Imagem provisória. depois virá uma de Claudio.
Pelo dia do Professor.
Este texto é uma homenagem a um grande professor de piano que tive, José
Claudio das Neves (UFRJ e Teatro Municipal do RJ). Fui seu único aluno
particular, em razão da longa amizade dele com meu pai desde os tempos de
solteiro, quando meu pai ainda era músico. Claudio nunca cobrou um tostão pelos
anos de aulas. Era pura amizade. Uma tia tentou que ele desse aula a um primo
meu, ele gentilmente negou. Essse grande “rabugento”, inigualável admirador do
uísque, meio ateu, inteligentíssimo e estudioso de primeira hora, contribuiu para a
formação do meu caráter como um inesquecível professor.
Meus pais me forçaram
a aprender piano, entendiam que este aprendizado era importante. Graças ao
piano, depois trabalhando profissionalmente como músico pude conhecer muitos
países. Só posso agradecer a meus pais por terem sido “autoritários” comigo, como
diriam pais idiotas dessa atualidade viadinha.
Comecei a estudar
piano com 4 ou 5 anos de idade e passei por várias professoras, além dos cursos
de iniciação na UFRJ, no Passeio Público, RJ. Com um razoável ouvido, conseguia
“enganar” às bondosas professoras em leitura e teoria musicais e reproduzir as
peças de ouvido. Ou elas se deixavam enganar por carinho. Como eu poderia, por
exemplo, driblar uma Deusnice Guerra, professora que em sua sala no apartamento
em Ipanema tinha não apenas um, mas dois pianos de cauda? Um para os simples
mortais, seus alunos, e outro que ela usava para seus concertos. Quando eu
chegava com minha mãe para aula, ficávamos do lado de fora ouvindo boquiabertos
concertos e estudos explendorosos que ela imediatamente parava quando
entrávamos.
Passei por diversas
professoras queridas. Uma delas, Aida Erlich veio a mim, eu já adulto, certa
vez, num show em que eu acompanhava Eliana Pittman, no Hotel Sheraton, no Rio,
e emocionada me abraçou muito e disse coisas lindas sobre como eu estava
tocando que, claro, ela era uma das responsáveis.
Aí topei com a muralha
musical: Claudio, o velho amigo de meu pai. Claudio era violinista por formação
(olha que encrenca), depois pianista e percussionista, além de exímio vibrafonista.

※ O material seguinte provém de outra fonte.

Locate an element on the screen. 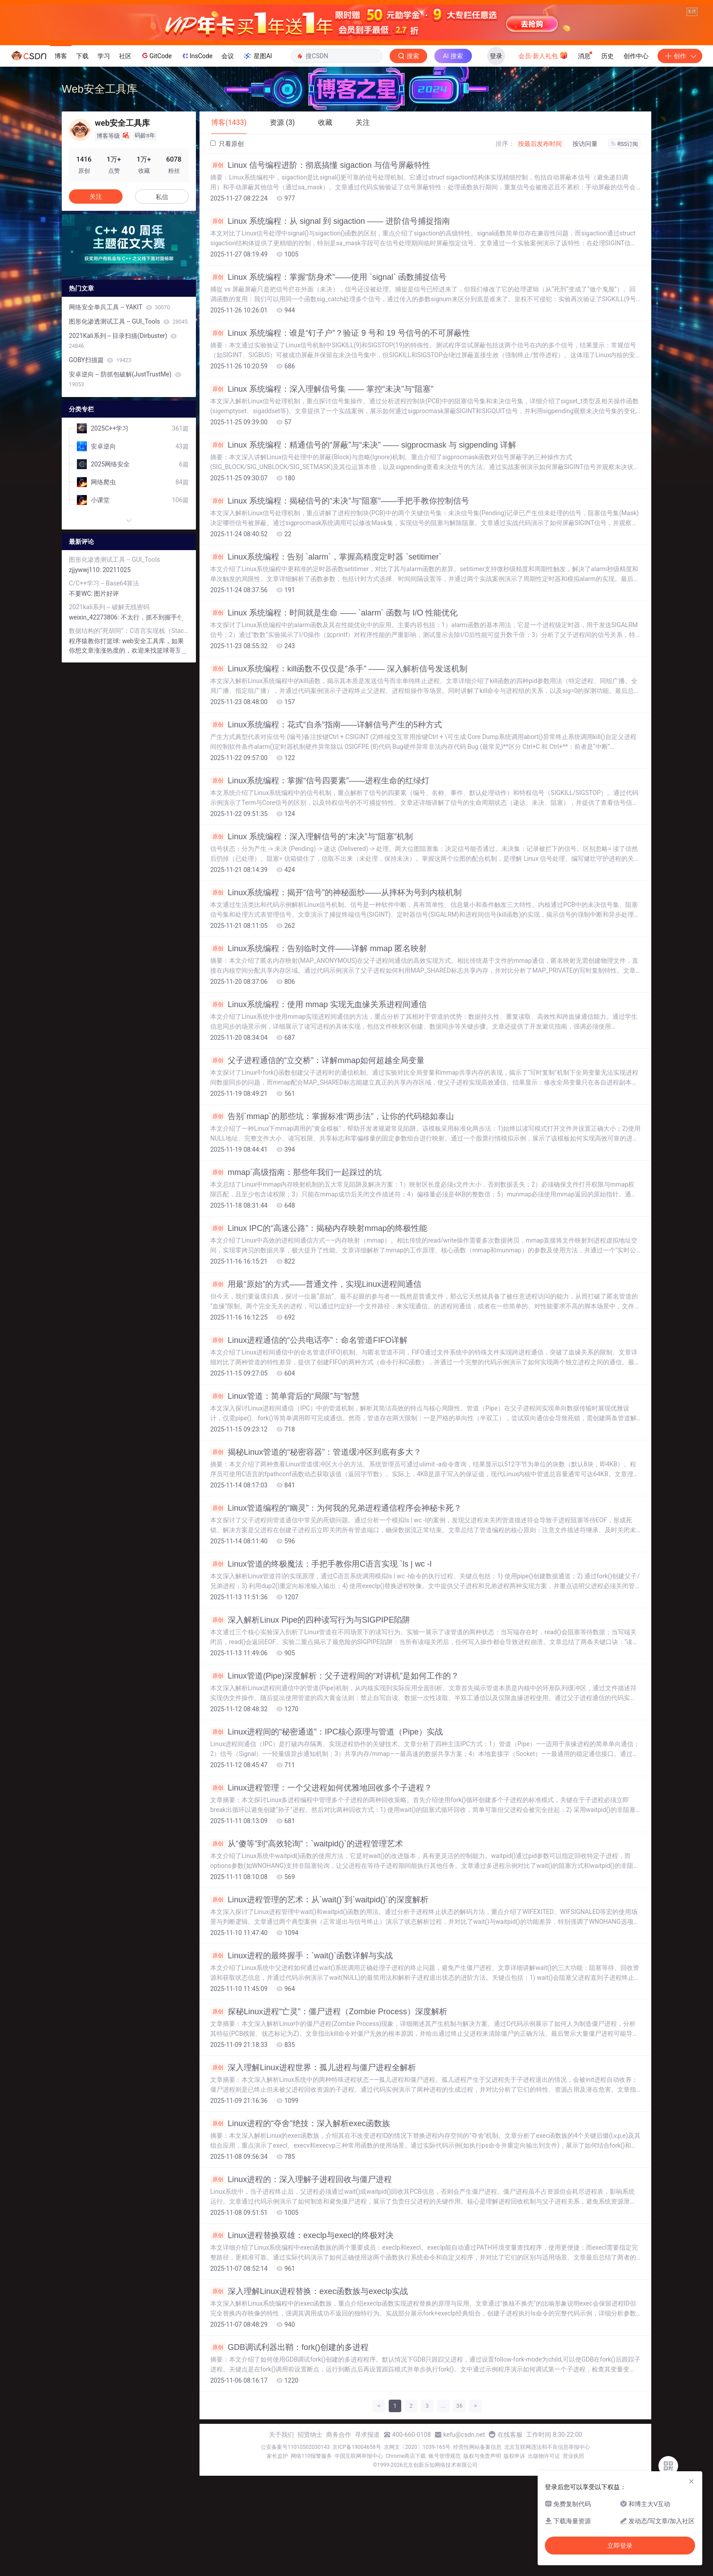  GitCode is located at coordinates (156, 155).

Quanto mais uísque melhor tocava, dizia meu pai. Custei a entender
isso, mas depois adorei entender. Seu método como professor de apenas um aluno particular era meio
russo, ou seja, sério. Não tinha nada de “lúdico”, essa coisa safada muito
usada atualmente para enganar tolinhos. Pianistas russos têm uma piada para
quando o sujeito não executa muito bem alguma coisa no piano, dizem que é um
pianista que estuda “somente” 6 horas por dia, e não 8 ou 10. Claudio pensava
mais ou menos assim. Aí meus problemas começaram. Eu era um adolescente basicamente
farsante no piano e os anos que passei com Claudio, ou mudava eu, com 15 anos de
idade, ou ele, com 40. Como a corda sempre arrebenta no lado mais fraco, devo a
ele muito de o que aprendi.
Nas vezes que ia à minha
casa para jogar conversa fora com meu pai, de vez
em quando me tratava como “vagabundo” perante meu pai, num misto de carinho e
reprimenda, próprio de quem sabe que tem que trans-formar aquela pessoa tola e
tonta que custava a tomar jeito, eu. Também, antigamente, os pais não iam
querer “processar” um professor que chamasse seu filho de vagabundo.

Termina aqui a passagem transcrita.